Stated task: Put this sentence from the post on the scope of the data modeling book into Spanish: "Physical model is usually straightforward to extend (add a new table or a column)."

START Supplied passage

The scope of the data modeling book
I’ve been thinking about the scope of the modeling book. What is there to write about? I think that the entire problem domain occupies roughly four layers:
Actual business domain: imagine that there are no computers and you keep track of the business using actual ledger books and registers of all kinds, trade catalogs, etc. What would be written in those books?
Logical model: anchors/attributes/links (or entity-relationship diagrams of all kinds). If we refactor our ecommerce website from Oracle to MongoDB, without changing anything else — the logical model would stay exactly the same. This is where Minimal Modeling primarily lives.
Physical model: how many tables and columns there are, how they are named, how boolean values are stored, what databases there are, etc., etc. Physical model is hard to refactor because you need to change the application code, and do a data migration. Physical model is usually straightforward to extend (add a new table or a column).
Below physical model. This is how the database server stores bytes: database file formats, writing and reading patterns, cache awareness, latency and throughput issues, types of storage and network devices, etc. This layer evolves on its own, even if the physical model doesn’t. This means that if we would have started the same business from scratch using the same logical model 5-10-20 years later, we would probably have chosen a somewhat different physical model, just because the access patterns and available optimizations have changed.
We are interested primarily in the Logical model layer. Because we want to be practical, we must discuss how the logical model maps to the physical model (how the tables would look like). But we can only give generic advice on how a sensible table structure would look, and discuss common pitfalls. Mind you, this advice is perfectly good and your system would work well. There are lots of details to dig into, if you demand a lot of optimization: performance, storage or organizational. But this is clearly out of scope of the book. In addition, it requires a lot of knowledge about your choice of database implementation, your storage, and data access patterns.
Scope outline
So, what are the main areas of our scope? Here is the draft outline I have so far:
Basic logical model;
Either/or/or data;
Polymorphic data;
Template repetitions;
Basic physical model;
Secondary data.
Basic logical model: Anchors, attributes, links
The first one is ordinary common logical models, straight from the Data Modeling 101 course. In the words of Chris Date:
There are only three databases in the world, you probably know that. One of them is "departments and employees", which is this one. One is "suppliers and parts", which you're going to see later, and the other one is "courses and students".
This topic is essential, almost everything else uses it in one way or the other.

END Supplied passage
START Supplied information

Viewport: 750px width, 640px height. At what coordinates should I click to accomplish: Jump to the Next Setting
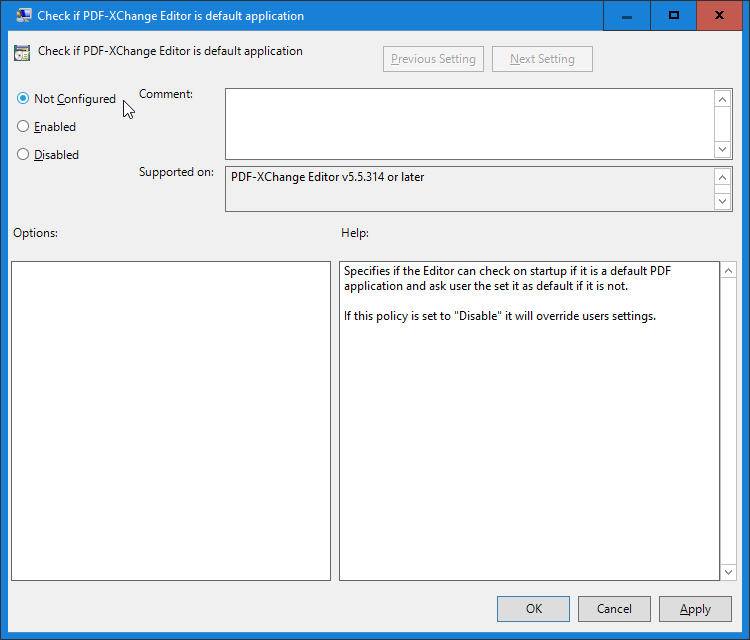(542, 59)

END Supplied information

Answer below: El modelo físico suele ser fácil de ampliar (agregar una nueva tabla o una columna).